They would also use 新しい or 鮮やか.

Fun fact, the other I learned that the totally out of use kanji 魚x3 (a la 轟、品、森) was also read as あたらしい (no okurigana), and means fresh (fish).

I think you are vastly overestimating the precision and accuracy of translations in jisho and wanikani. They are fine when the concept matches the concept in English precisely, typically being very clearly defined, ike „eye”, „ear”, „drink”. Otherwise, databases available only in Japanese are much more precise, but then, they explain alien concepts with other alien concepts. In more extreme cases, finding the kanji or word in thousands of context during immersion seems to be the only way to get a feeling for it, translations are just the beginning of a rough idea.


That and trying to understand what 生「なま」 means both conceptually and emotionally. For more abstract terms like 生 I try to look at several translations to understand what kind of emotion the word is trying to convey.

@cmfillar if you are comfortable with a translation of a radical/kanji/word and which is not readily available in WaniKani, add a synonym :slight_smile: .

I don’t really like jumping into ‘kanji definition’ debates because, as @KGalaj said,

Also, depending on context and even on how a kanji is pronounced, its meaning changes. It will usually still be related to some sort of central idea, but the specific nuance involved will changed. I know this as a Chinese speaker.

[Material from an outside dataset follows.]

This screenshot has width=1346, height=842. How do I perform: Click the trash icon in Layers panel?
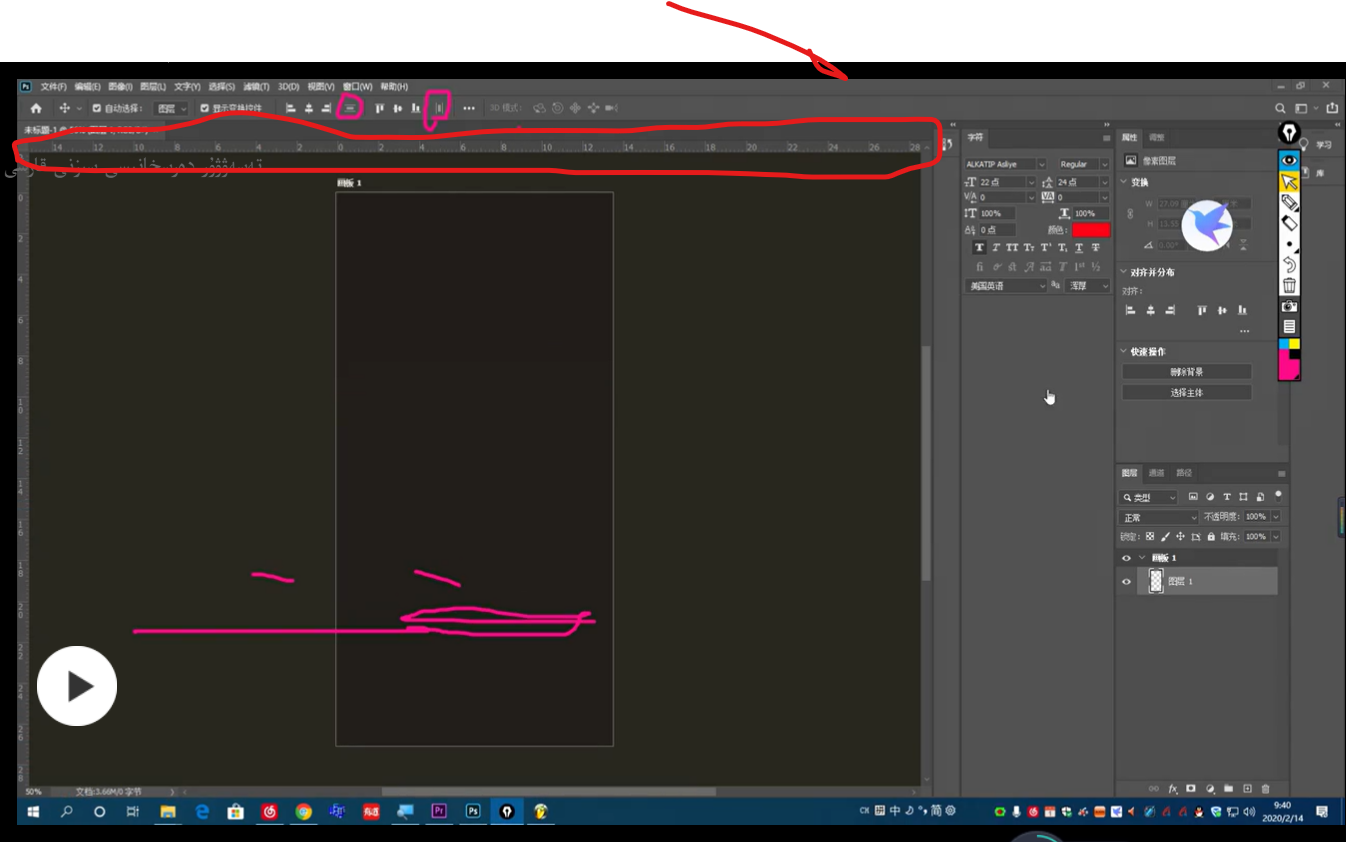click(1265, 789)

Furthermore, in my opinion, the best way to understand kanji meanings is to see them as interconnected, often via lateral thinking.

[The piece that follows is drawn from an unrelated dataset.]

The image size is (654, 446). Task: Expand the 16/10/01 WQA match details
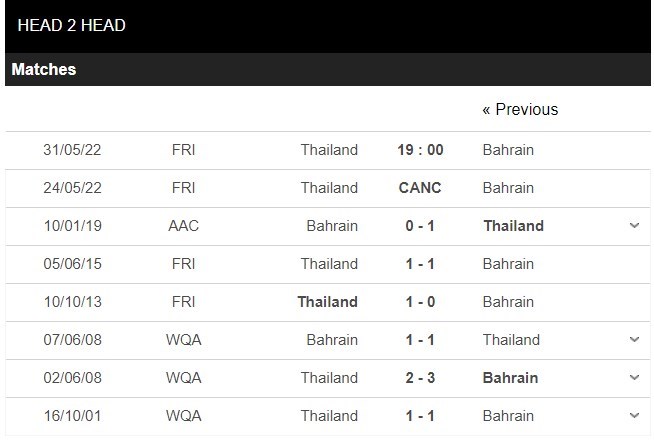634,416
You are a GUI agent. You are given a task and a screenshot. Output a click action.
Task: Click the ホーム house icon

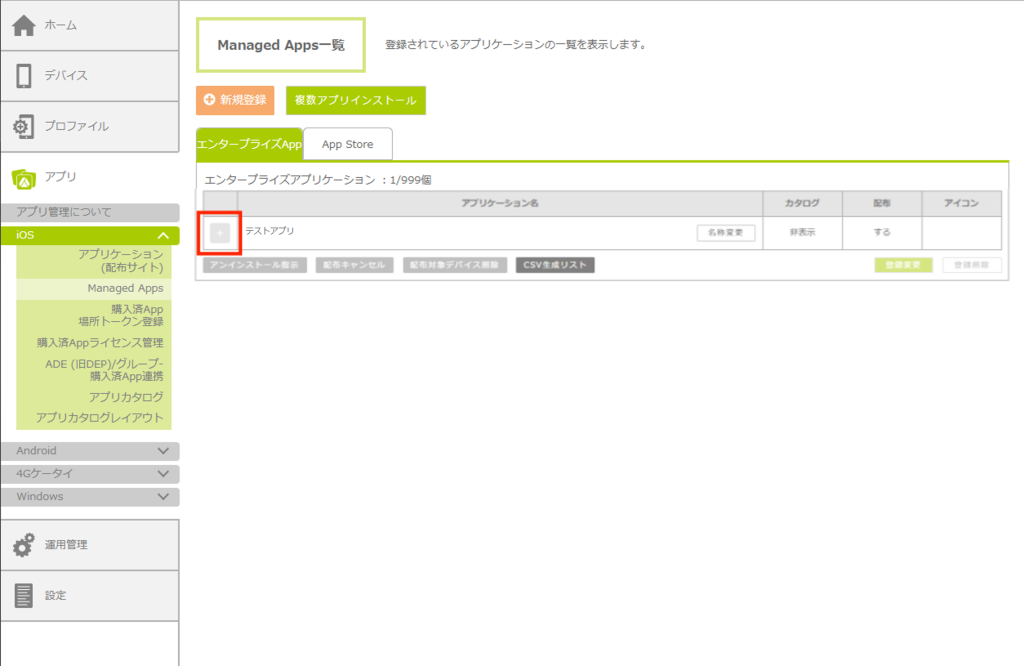tap(24, 25)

As someone else has pointed out, 生クリーム would mean ‘fresh cream’. The Japanese definition I have from 大辞林 also ends with「…新鮮なクリーム。」However, I believe that, when 生 is read なま, the primary meaning from which almost all other meanings can be deduced is ‘raw’. Something that is ‘raw’ is unprocessed, and therefore ‘fresh’. If it’s ‘unprocessed’, it can also be ‘live’ or ‘uncut’, as in the case of a TV programme. It can even mean that something is ‘unmodified’ or ‘unfiltered’ in other ways, like in「民衆の生の声」(‘the raw voices/opinions of the people/general public’) or「生意気」(someone who is impertinent/impudent is often considered young/inexperienced/immature, like how something that is fresh/raw is still not yet fully prepared/cooked/matured).

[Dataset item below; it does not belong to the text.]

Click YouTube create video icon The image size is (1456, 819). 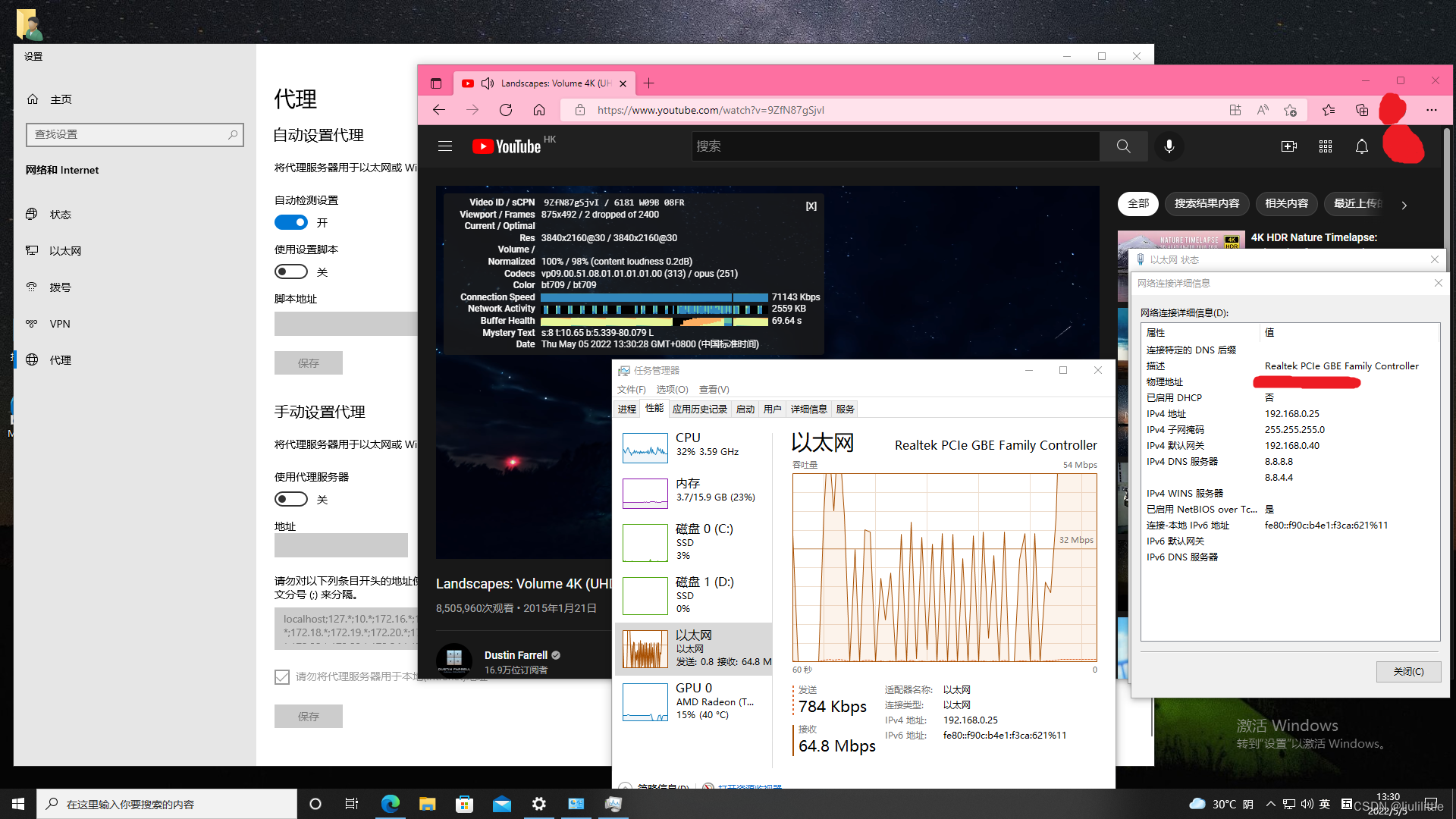[1288, 146]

More generally though, if you ask me, 生 is a kanji (here I’m talking about all readings and uses, not just なま) that means ‘life’, and almost all its other meanings can be deduced from that: living, lifetime, raw, fresh, birth, produce, sprout and so on. About the only meaning of 生 that can’t be deduced from ‘life’ is ‘student’ and similar meanings, but that could be linked to 先生 or some other scholarly word using 生. My point is, however, that getting caught up on which meaning is ‘correct’ isn’t all that helpful, especially in cases where translations can’t possibly be perfect. It’s probably more important to know which definitions are wrong (i.e. can’t be used at all), and then to focus on links between the different meanings, possibly by referring to a few ‘main’ meanings as I did here with ‘life’, which should make learning all the different meanings (through experience, vocabulary and context, not through one-time memorisation) much easier.


Great food for thought here, thanks!